I'm skeptical that was the situation. My hunch is by the time of the Hart trade...in fact, well before the trade...Cronin had already decided to try and maneuver Dame into a trade demand. I think trading away Hart was signal that Dame was going to be traded, and drafting Scoot was the 2nd step of the post-Dame era offering Hart a 20M/year extension may or may not have kept him in Portland. I'm thinking probably not, but 20M/year is a lot of money re-signing Grant to a 5 year/160M deal after trading Hart and Dame didn't make a damn bit of sense to me; it still doesn't. But Grant was the end result of Cronin's first trade deadline when he dumped CJ-Powell-RoCo-Nance...and got a raft-full of criticism for those trades so my guess is he wasn't willing to let Grant walk in order to save face
Even operating under that assumption, we paid Thybulle and Murray a combine 5M less than Hart made this year. That doesn't feel like an insurmountable cost difference, especially considering that keeping Hart probably means we don't team for Scoot, meaning we pay our ?7th? pick several million less than we paid him.

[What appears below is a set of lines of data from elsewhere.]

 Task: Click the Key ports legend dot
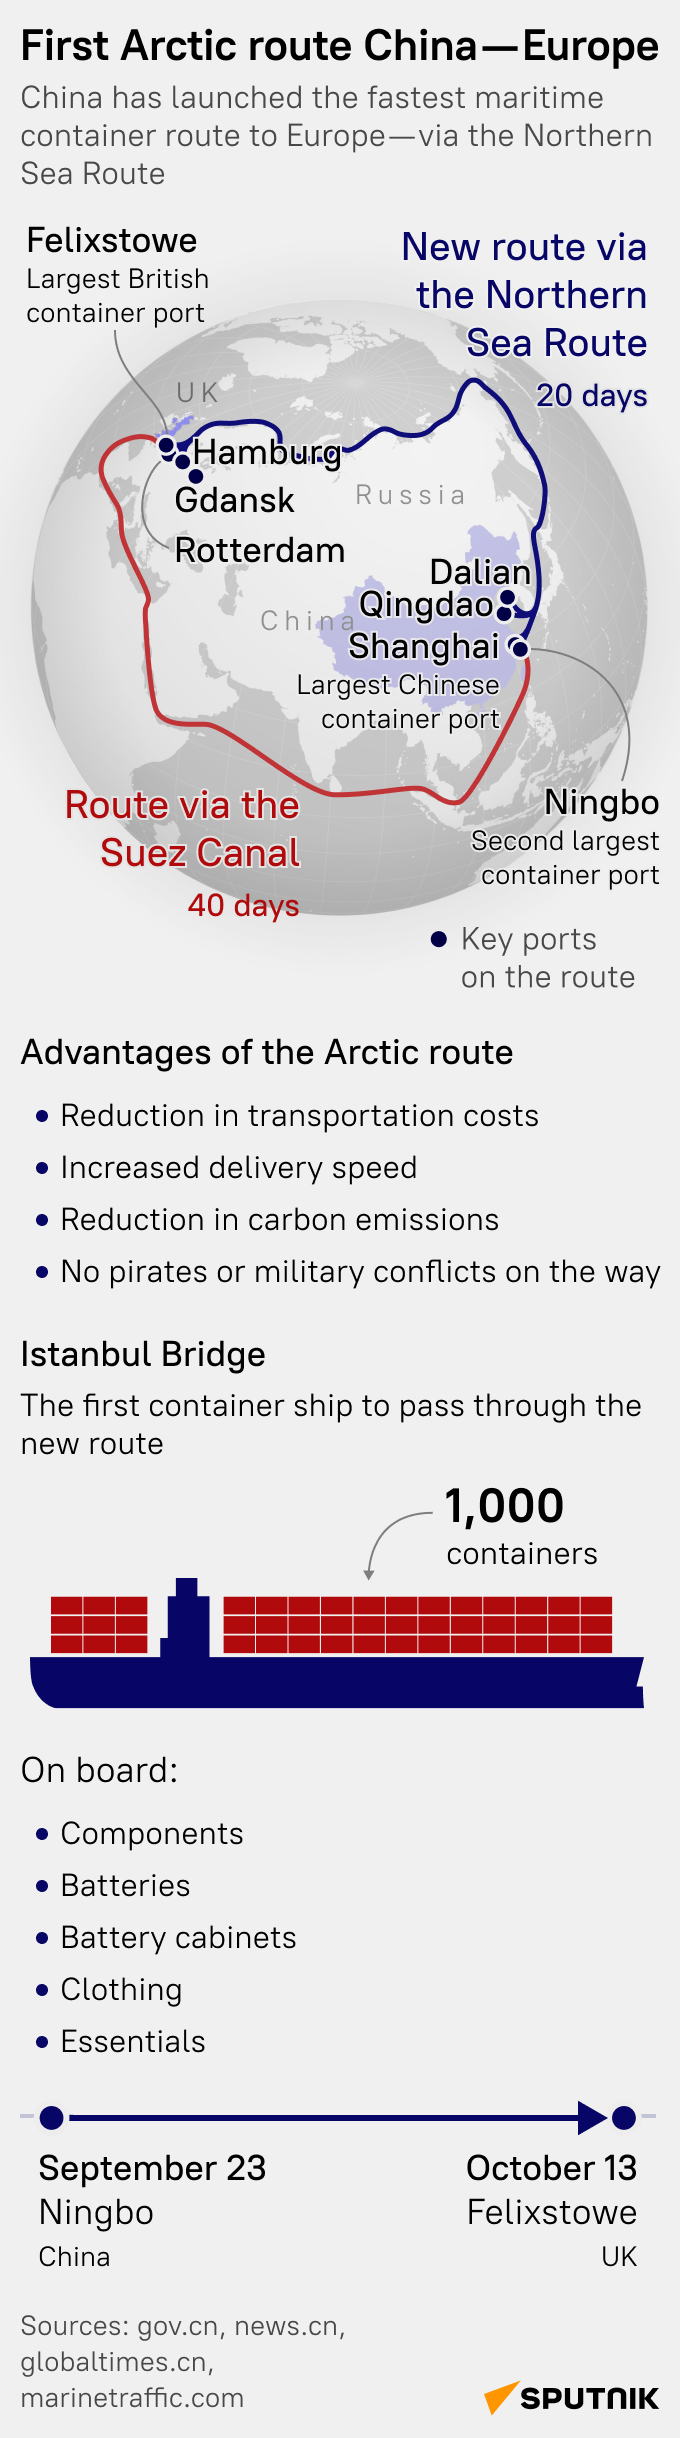[x=438, y=939]
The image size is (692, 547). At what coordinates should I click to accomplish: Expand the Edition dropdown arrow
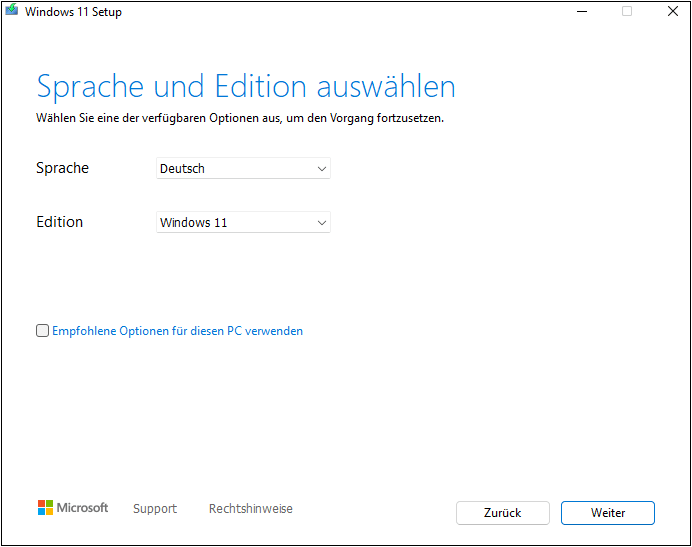[x=321, y=223]
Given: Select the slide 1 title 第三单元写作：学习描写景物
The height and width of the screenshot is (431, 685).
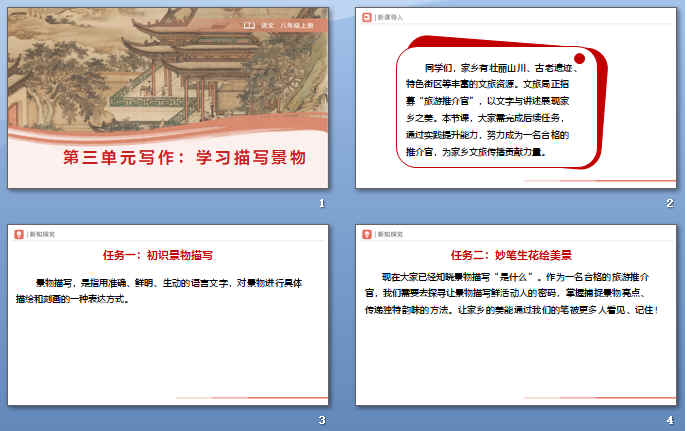Looking at the screenshot, I should (x=184, y=157).
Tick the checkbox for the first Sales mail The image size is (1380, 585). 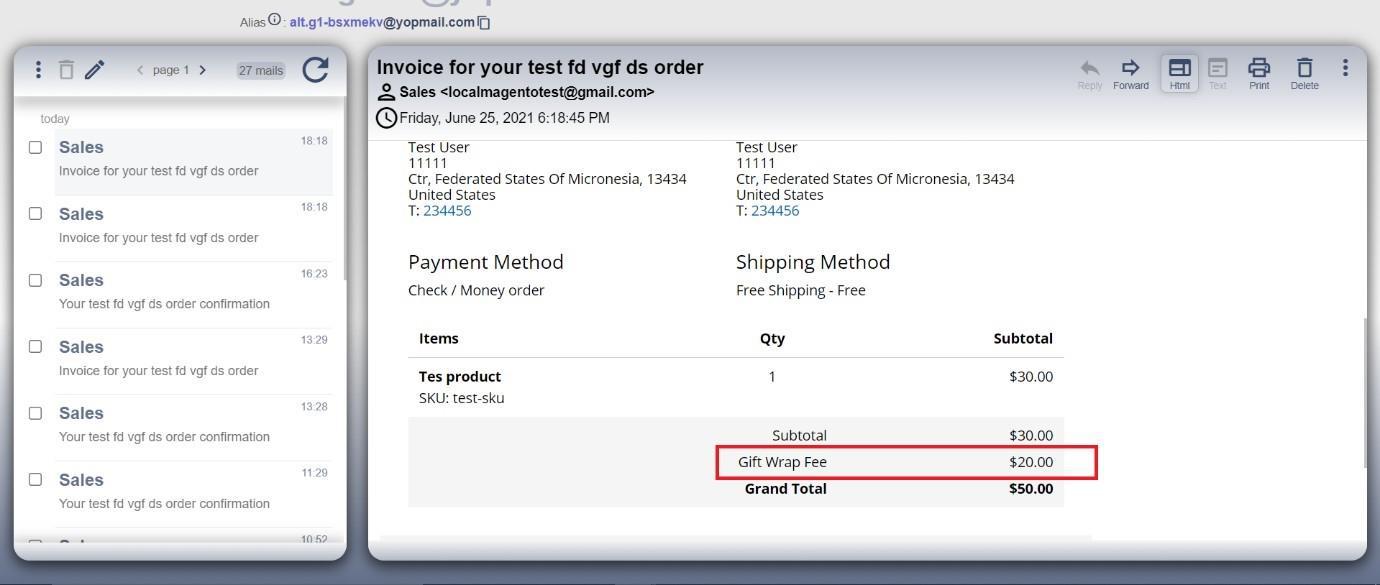pyautogui.click(x=35, y=147)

1. You're assuming he would put up identical stats on a rebuilding team. 2. You're assuming we would be just as bad if we kept Hart. 3. Given that New York is ECSTATIC they have Hart, despite the stats that you apparently think are laughable, it seems that they're not an accurate measure of his worth.

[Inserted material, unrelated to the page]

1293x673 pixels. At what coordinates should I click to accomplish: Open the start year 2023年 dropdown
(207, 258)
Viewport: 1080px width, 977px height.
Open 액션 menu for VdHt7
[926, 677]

Well, I find it hard to think of Cronin as both a manipulative mastermind and also an idiot that made stupid draft mistakes. I think it is Occam's razor, Cronin had to try and stay under the tax and also try to appease Dame - and that's the route he tried to navigate. Unfortunately for him, luck (Wemby) did not fall his way and Dame made enough noise before that people were not that excited to compete for the 3rd pick, so it's value was diminished. But, speculation about manipulation motives or not, Hart, I do not think, was eager to stay here anyway, so getting an asset for him was the right move.
I'd have resigned Hart for a fraction of what Grant got and ditched Grant. We got the worse player of the two on a much larger contract. Kind of impressive Cronin has assembled a 21 win team that is in the luxury tax.

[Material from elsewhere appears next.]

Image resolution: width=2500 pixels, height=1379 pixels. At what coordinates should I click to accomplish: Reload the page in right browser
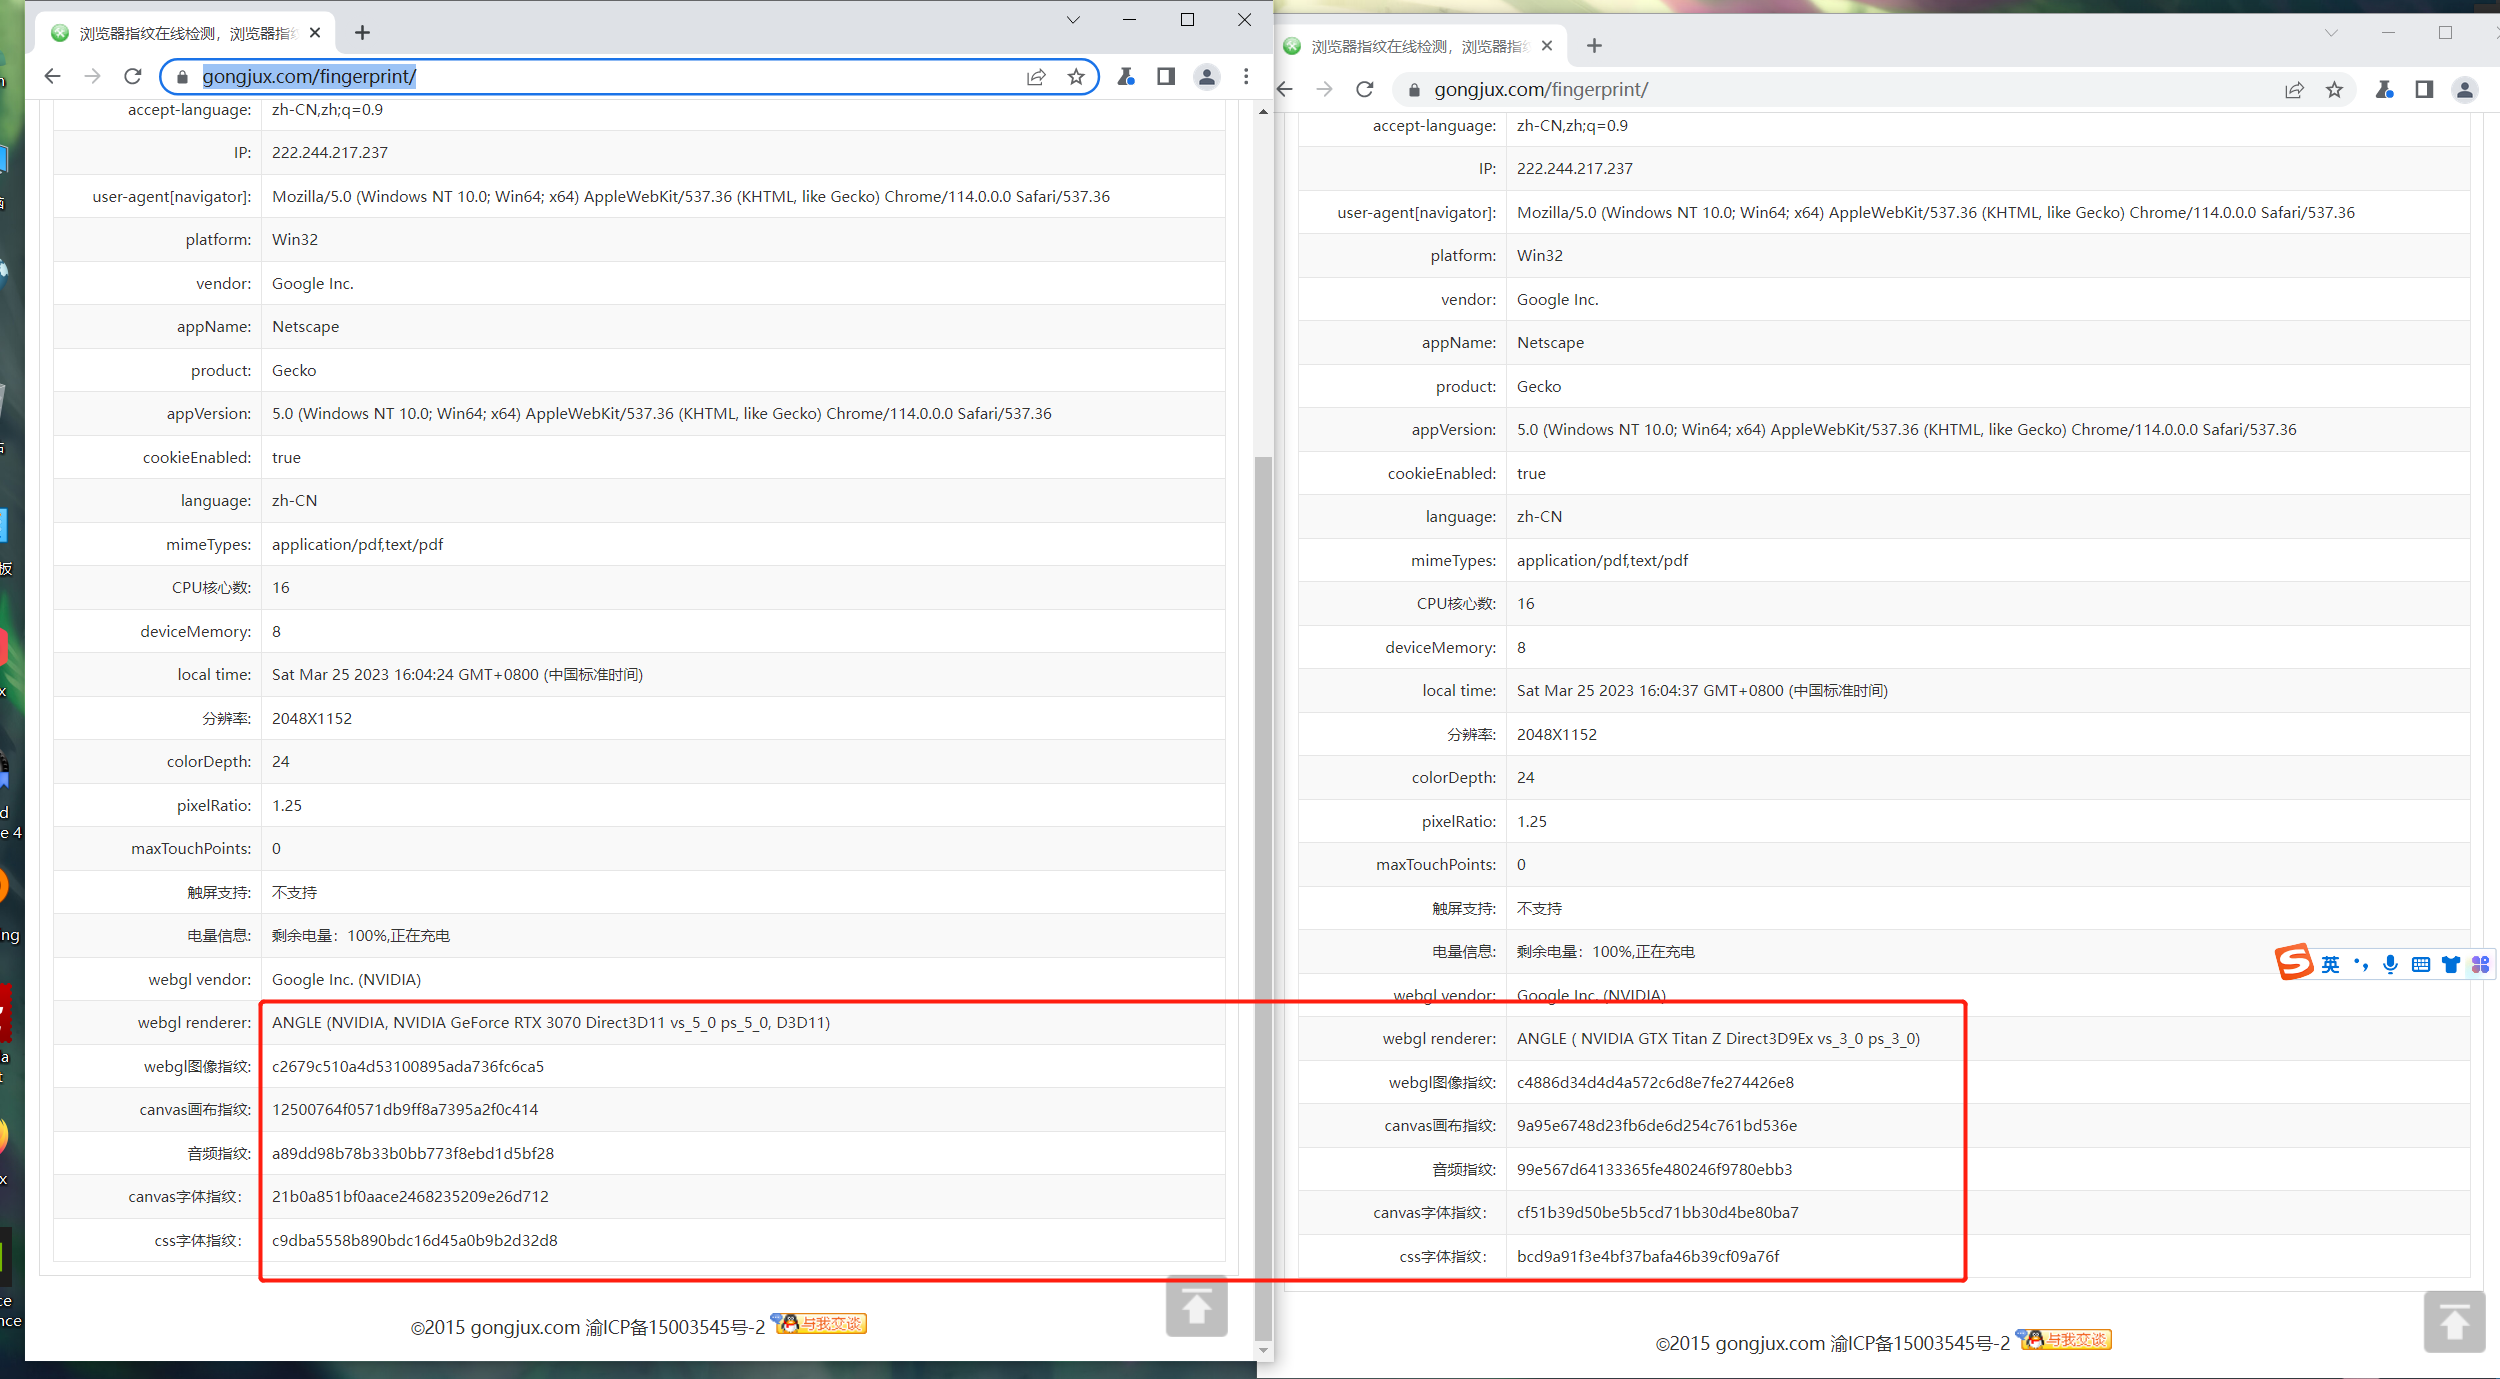pos(1365,89)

Well, Hart got 66% of what Grant got, so. the fracion is 2/3 - not exactly a huge discount. Add the fact that there is no way Detroit (who traded Grant to us, reminder) was going to reverse it to send Duren our way. So, I guess, it's always nice to fantasize, but maybe that's not the right thread for it.
Blazers could have easily signed Josh Hart - they chose to have him go elsewhere. Since the Blazers acquired Hart less than a year prior - why have him be the primary player acquired in return for CJ? That makes the CJ move all the dumber if the main player we acquired is just going to leave for nothing. None of Cronin moves fit in a logical plan - although I'm fine with the Dame trade/Scoot/Sharpe picks.
Correct. Because given the cap, in order to start a restructure (which turned into a rebuild), you need to get rid of bad / unfitting bits, and whenever mistakes need to be made, it's never a pain-free process. Disagree. I think they made a lot of sense given the shit he inherited. I think the illogical bit is the people that expected it to be a quick and easy process.